RECORDS
-.-.-

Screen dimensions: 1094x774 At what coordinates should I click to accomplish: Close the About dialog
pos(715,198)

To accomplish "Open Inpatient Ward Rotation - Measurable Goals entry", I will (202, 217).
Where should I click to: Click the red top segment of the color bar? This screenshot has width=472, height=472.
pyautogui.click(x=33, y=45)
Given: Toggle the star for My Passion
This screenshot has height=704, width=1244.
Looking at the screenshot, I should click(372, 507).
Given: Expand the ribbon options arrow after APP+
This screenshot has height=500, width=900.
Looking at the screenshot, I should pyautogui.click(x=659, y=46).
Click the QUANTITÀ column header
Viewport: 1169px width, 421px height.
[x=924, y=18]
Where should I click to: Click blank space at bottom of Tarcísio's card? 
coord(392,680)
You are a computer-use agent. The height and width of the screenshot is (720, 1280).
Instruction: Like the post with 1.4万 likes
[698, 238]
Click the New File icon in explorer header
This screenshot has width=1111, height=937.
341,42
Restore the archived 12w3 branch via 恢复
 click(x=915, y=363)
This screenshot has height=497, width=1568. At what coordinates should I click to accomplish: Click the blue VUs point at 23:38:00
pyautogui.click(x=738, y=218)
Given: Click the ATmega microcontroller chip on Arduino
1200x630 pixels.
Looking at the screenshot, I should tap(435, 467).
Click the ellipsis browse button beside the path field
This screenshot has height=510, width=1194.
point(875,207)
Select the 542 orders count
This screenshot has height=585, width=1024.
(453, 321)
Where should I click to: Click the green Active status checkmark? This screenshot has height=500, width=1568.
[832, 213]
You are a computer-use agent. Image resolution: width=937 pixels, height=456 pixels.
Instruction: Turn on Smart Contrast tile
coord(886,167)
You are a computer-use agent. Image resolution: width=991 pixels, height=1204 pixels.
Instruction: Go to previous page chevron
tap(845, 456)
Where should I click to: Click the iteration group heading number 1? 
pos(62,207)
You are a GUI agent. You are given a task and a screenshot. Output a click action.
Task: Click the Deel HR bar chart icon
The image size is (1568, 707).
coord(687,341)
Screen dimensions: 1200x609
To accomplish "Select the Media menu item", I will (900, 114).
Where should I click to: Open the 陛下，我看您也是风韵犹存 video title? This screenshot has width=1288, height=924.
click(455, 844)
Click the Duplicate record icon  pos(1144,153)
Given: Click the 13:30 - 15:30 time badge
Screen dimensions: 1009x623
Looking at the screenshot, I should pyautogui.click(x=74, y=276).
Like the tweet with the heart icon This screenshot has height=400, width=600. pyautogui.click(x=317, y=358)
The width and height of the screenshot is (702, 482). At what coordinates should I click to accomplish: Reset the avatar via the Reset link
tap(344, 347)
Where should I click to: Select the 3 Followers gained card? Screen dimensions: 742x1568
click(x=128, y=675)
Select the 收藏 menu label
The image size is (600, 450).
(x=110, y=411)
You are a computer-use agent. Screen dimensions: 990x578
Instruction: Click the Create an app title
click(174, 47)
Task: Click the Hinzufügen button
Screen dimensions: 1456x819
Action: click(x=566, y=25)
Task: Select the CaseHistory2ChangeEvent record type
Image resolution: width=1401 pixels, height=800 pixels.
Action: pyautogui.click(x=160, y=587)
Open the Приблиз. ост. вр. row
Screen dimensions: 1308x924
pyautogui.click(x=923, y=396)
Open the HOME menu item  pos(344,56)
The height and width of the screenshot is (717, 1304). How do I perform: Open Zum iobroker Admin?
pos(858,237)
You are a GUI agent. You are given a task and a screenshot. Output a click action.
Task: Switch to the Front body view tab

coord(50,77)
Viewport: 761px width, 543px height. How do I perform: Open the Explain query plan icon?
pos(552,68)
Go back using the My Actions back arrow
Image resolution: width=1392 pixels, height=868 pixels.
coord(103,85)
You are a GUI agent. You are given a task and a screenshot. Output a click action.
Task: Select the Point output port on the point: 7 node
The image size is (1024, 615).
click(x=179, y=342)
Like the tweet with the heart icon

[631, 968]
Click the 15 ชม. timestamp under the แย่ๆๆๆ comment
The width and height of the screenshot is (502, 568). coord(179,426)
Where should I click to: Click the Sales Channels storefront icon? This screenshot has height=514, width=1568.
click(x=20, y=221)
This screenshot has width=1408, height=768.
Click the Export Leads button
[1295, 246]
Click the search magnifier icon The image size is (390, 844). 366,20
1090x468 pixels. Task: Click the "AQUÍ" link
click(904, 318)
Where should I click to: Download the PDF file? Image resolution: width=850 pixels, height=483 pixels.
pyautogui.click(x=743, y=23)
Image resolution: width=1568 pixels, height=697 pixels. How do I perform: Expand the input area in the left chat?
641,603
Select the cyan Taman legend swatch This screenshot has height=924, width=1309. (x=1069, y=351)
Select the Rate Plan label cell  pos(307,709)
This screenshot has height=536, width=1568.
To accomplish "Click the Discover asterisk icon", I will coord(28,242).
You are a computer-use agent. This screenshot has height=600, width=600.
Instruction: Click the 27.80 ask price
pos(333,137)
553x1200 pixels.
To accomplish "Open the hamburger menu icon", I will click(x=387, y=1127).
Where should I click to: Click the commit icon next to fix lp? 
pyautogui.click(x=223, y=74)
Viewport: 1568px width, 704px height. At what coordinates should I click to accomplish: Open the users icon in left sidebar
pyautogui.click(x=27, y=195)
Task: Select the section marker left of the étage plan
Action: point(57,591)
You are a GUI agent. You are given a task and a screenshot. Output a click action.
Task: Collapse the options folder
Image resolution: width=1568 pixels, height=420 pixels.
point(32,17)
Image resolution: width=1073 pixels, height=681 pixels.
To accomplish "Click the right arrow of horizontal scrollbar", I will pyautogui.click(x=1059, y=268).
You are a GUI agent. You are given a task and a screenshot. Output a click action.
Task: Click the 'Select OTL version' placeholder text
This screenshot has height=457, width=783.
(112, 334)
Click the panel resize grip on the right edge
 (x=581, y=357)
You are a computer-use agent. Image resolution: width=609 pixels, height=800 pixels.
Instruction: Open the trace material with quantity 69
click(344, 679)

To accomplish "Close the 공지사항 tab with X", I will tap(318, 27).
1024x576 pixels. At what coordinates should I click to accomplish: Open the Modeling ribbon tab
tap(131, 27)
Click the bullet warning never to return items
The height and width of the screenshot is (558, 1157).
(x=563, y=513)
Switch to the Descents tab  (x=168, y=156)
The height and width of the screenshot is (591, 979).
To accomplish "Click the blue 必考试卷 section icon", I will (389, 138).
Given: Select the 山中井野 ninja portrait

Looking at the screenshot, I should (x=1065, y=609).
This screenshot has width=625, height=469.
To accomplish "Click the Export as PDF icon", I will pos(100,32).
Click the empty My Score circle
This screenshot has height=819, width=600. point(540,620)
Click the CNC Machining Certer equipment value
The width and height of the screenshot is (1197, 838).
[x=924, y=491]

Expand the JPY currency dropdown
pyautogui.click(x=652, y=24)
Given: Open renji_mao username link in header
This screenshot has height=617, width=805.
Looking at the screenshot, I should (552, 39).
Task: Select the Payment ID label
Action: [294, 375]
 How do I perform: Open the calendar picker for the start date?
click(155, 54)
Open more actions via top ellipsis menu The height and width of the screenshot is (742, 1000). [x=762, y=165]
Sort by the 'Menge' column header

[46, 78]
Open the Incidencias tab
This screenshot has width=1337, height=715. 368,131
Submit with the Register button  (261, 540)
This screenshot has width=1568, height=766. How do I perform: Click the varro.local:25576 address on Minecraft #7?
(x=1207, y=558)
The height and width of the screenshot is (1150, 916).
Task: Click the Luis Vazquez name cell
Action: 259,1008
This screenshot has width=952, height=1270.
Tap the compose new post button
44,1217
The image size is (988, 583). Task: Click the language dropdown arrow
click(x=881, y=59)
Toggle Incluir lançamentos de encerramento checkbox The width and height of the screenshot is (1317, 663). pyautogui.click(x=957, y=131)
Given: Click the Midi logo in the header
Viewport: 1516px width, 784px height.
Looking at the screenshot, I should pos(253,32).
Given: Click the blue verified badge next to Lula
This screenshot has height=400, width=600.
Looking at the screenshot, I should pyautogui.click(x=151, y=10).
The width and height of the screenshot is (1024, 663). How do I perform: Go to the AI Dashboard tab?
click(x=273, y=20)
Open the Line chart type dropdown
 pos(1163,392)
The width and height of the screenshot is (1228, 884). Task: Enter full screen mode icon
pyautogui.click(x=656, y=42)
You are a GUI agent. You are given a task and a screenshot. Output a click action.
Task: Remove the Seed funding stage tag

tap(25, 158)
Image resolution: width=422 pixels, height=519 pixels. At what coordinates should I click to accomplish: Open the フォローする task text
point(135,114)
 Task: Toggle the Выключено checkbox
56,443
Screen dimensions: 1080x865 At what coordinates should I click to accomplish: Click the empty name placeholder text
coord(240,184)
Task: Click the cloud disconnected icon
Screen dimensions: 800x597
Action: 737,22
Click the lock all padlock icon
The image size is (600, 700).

-.-.-

WHAT YOU NEED TO DO
Would you set down, word for word, the lines from the opening of the entries above through the line with "Given: Toggle the star for My Passion", both included, and no others?

SOLUTION TO THIS TASK
Screen dimensions: 1094x774 At what coordinates should I click to accomplish: Close the About dialog
pos(715,198)

To accomplish "Open Inpatient Ward Rotation - Measurable Goals entry", I will (202, 217).
Where should I click to: Click the red top segment of the color bar? This screenshot has width=472, height=472.
pyautogui.click(x=33, y=45)
Given: Toggle the star for My Passion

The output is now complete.